Edit: Is there some issue with the fact that E is the same type argument and return type whereas T and R are different?

lrhn commented 1 year ago

True, List<Object?> is also a solution. So maybe it's because the inference decides on List<T>, then figures out that it doesn't actually know T and gives up? (But now I'm just guessing.)

eernstg commented 1 year ago

As @lrhn mentioned, an invocation of callWithSomeTypeArgument needs inference for R such that List<X> Function<X>({bool growable}) <: R Function<X>().

When there is a context type C it will be used during downward inference, and it may or may not work. List<dynamic> works, and so does List<Object?>, Object, and every top type. Other context types will just cause a failure during type inference, because List<X> <: C isn't true for all X.

So I'd expect dynamic test2 = ... to succeed, using the type argument dynamic.

However, when there is no context type we'd generate constraints according to this rule.

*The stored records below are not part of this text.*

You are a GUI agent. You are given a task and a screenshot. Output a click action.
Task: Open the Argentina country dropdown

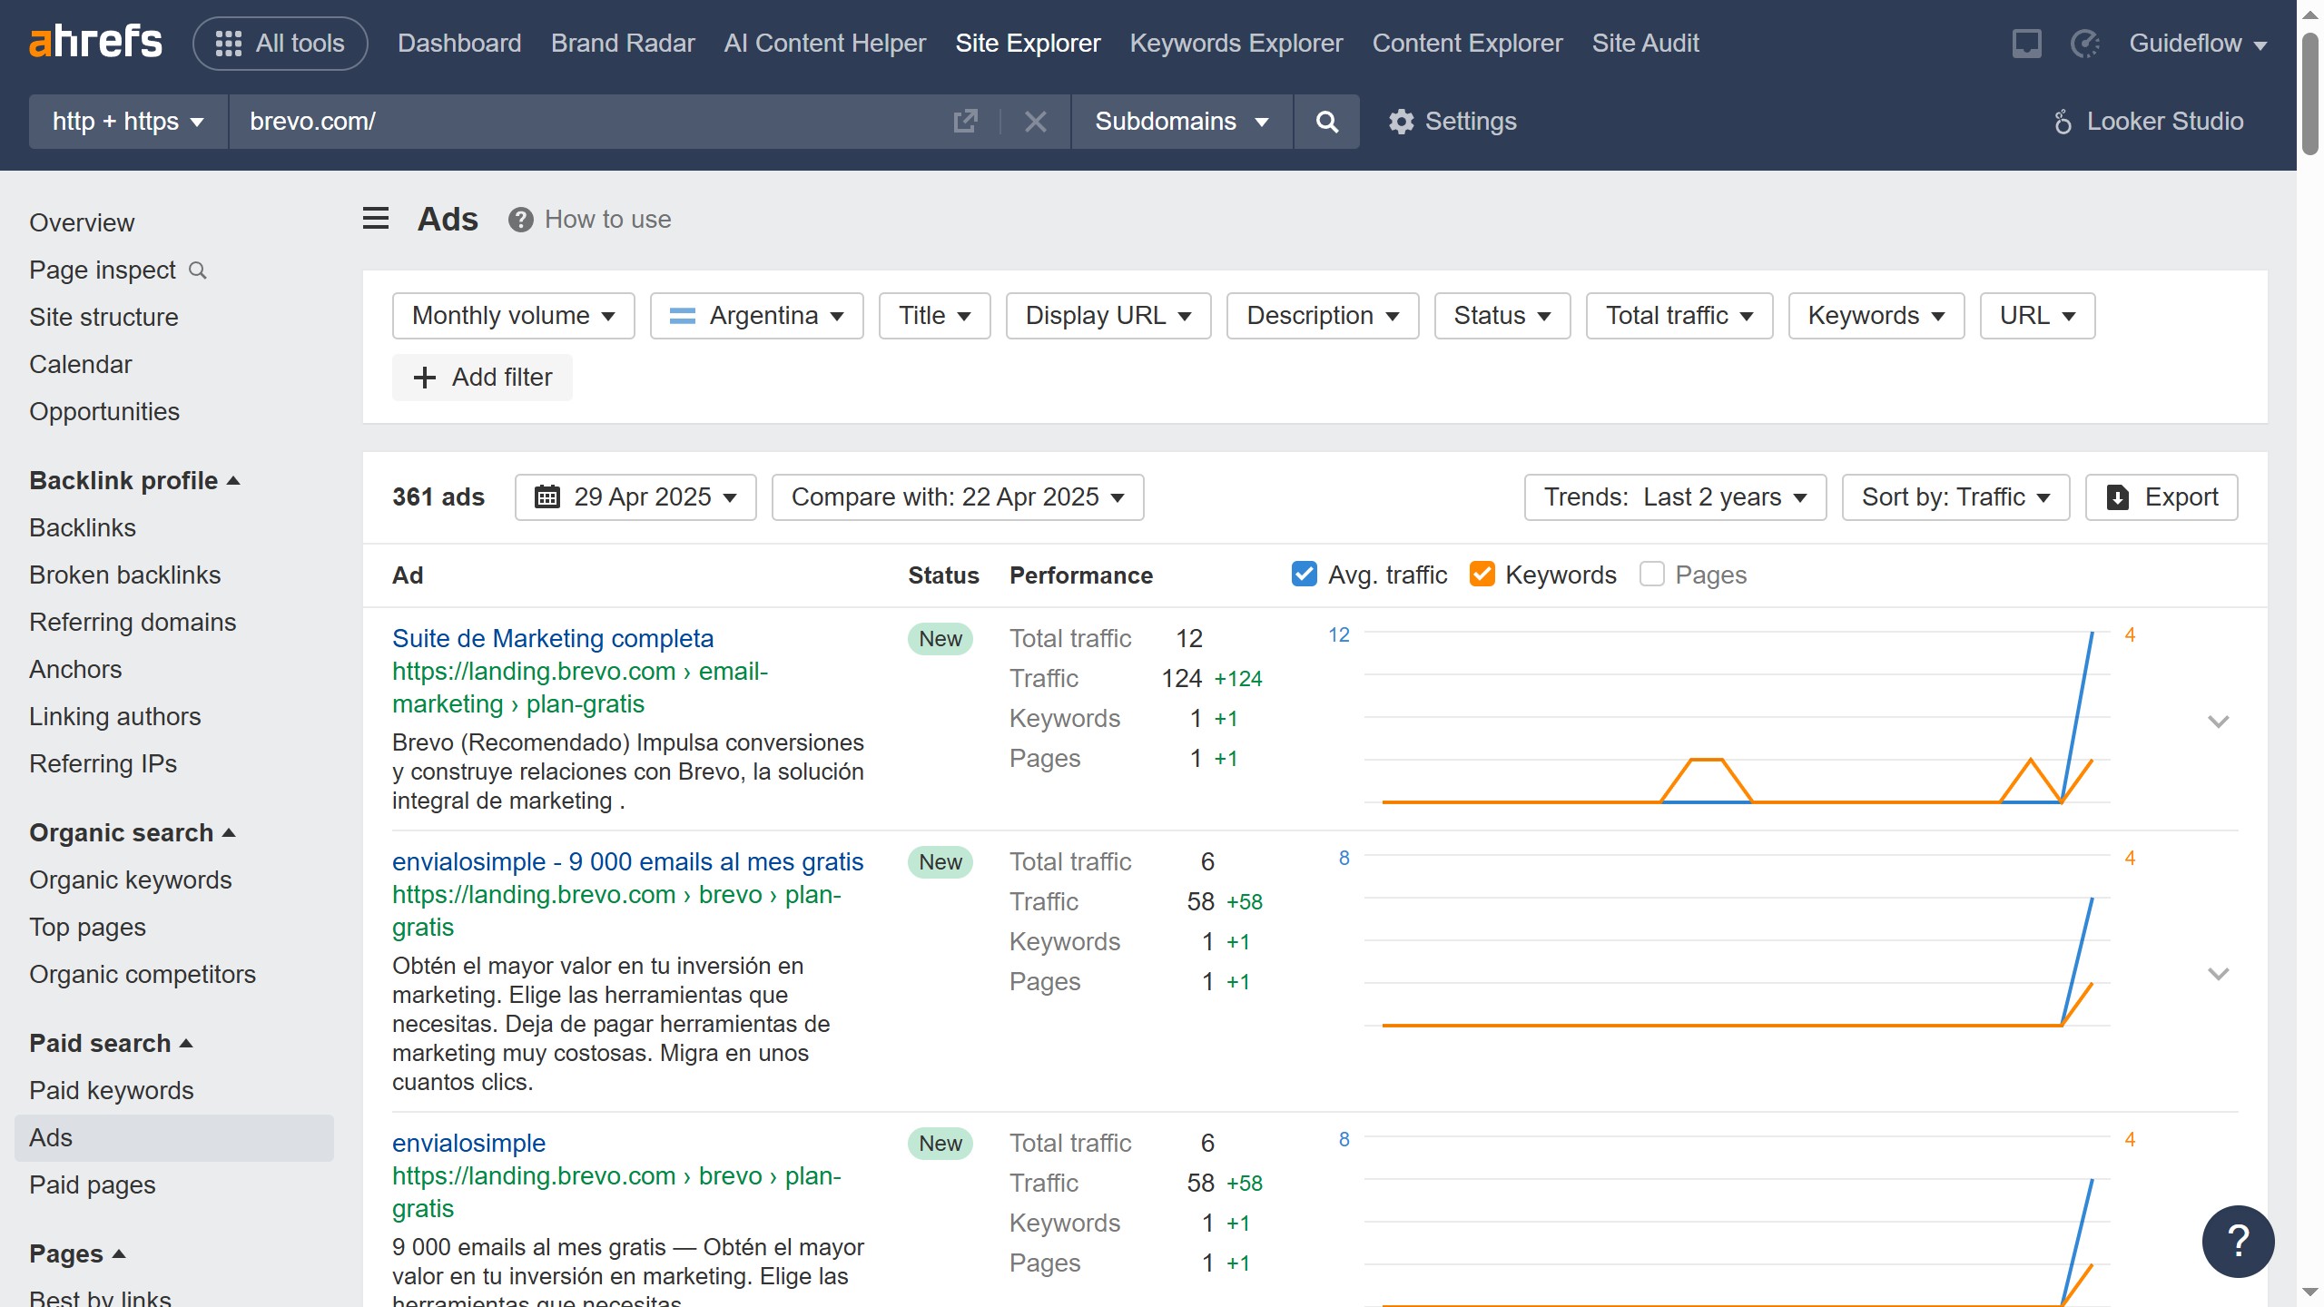[x=756, y=316]

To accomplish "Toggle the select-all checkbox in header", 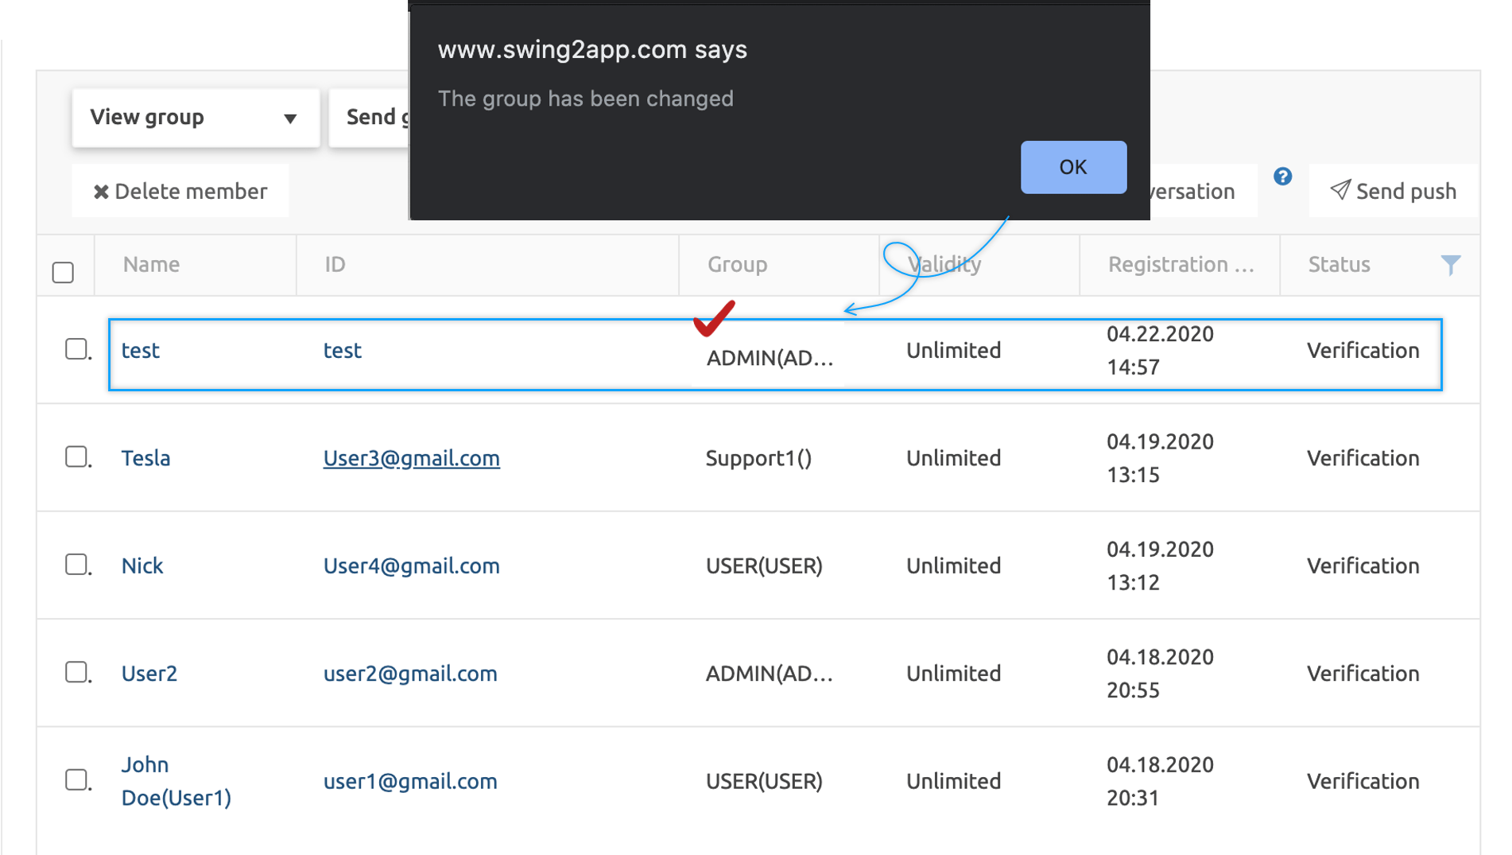I will point(63,272).
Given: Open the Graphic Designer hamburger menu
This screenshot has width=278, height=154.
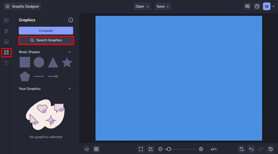Looking at the screenshot, I should coord(7,6).
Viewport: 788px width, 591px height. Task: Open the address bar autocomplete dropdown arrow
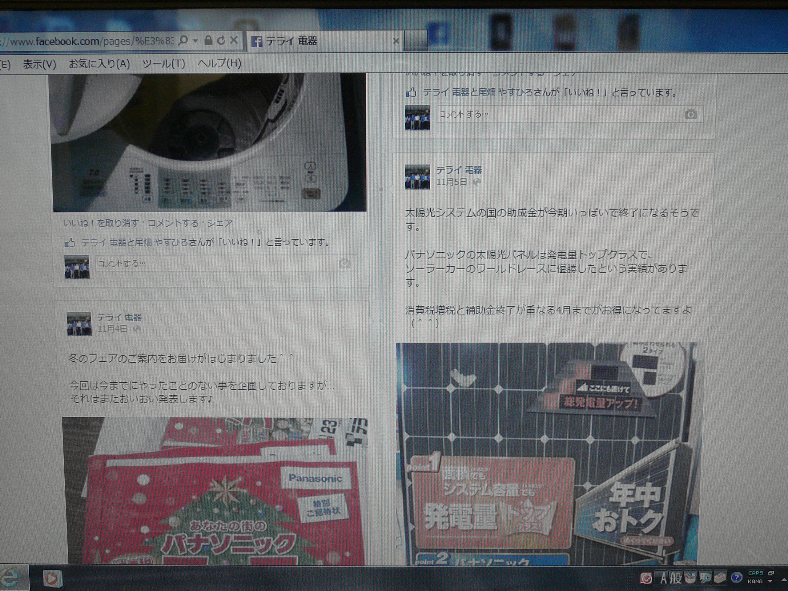tap(195, 41)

I would expect the outcome to be List<Object?> <: R <: _, and the invocation would then type check without errors using the type argument List<Object?>.

@stereotype441, WDYT?

abitofevrything commented 1 year ago

After some more testing, I have found out that this issue only occurs in the analyzer. The frontend correctly infers the type argument and reports no errors, so commands like dart compile work fine - dart analyze continues to report the error though.

abitofevrything commented 1 year ago

A bit more investigation and the issue seems to arise here. This line incorrectly gathers that R should be a supertype of List<Z0> when it should gather that R is a supertype of List<E>, as it substitues Z0 for E in the check.

I'm not sure if this is a bug in the analyzer implementation or an issue in the spec itself.